Stories of being lost and found. Michael, my savior in the wilds of of the Sperrin Mountains, N. Ireland.

Stories of being lost can often be about being found — and in being found something human and magical emerges. On the way to visit my Irish relatives, I got lost in the Sperrin Mountains of Northern Ireland and found a tale of kindness and mirth with one Thomas McClary.

First, the Sperrin’s. They must be a secret that everyone has decided to keep. National Geographic called it one of the most beautiful places on Earth — and they were right. Truly, the most awe-inspiring fields and vistas I have seen in all of Ireland.
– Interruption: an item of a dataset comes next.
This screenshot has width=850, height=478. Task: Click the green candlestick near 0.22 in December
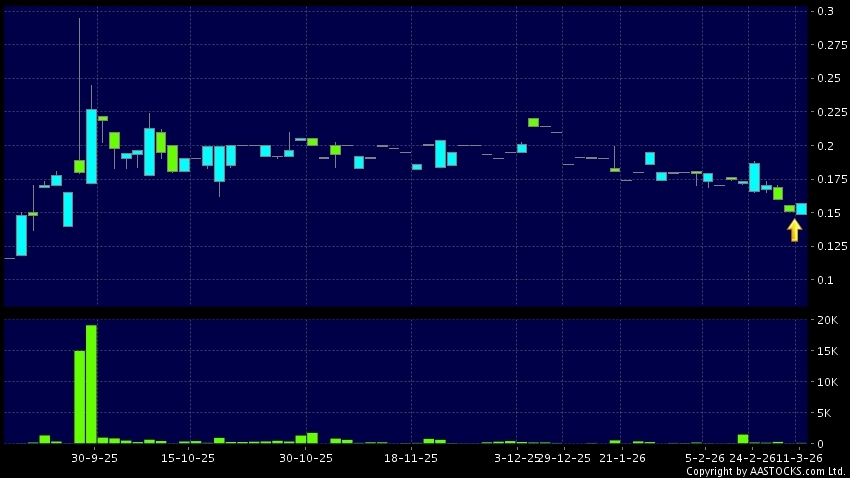coord(533,122)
My plan was to go to the O’Neill family farm for lunch with Annie and Niall (ny-ale); I had last been in 2010. But the best-laid plans fell into the GPS trap: the most direct route to their house was 20 minutes. The seductive lure of providing the most direct route to a destination fooled me again. The sparsely populated Sperrin Mountains meant lanes with no names, pitted roads made more for carts than cars. Endless two-way, one-lane roads. The most direct route was the one the sheep took.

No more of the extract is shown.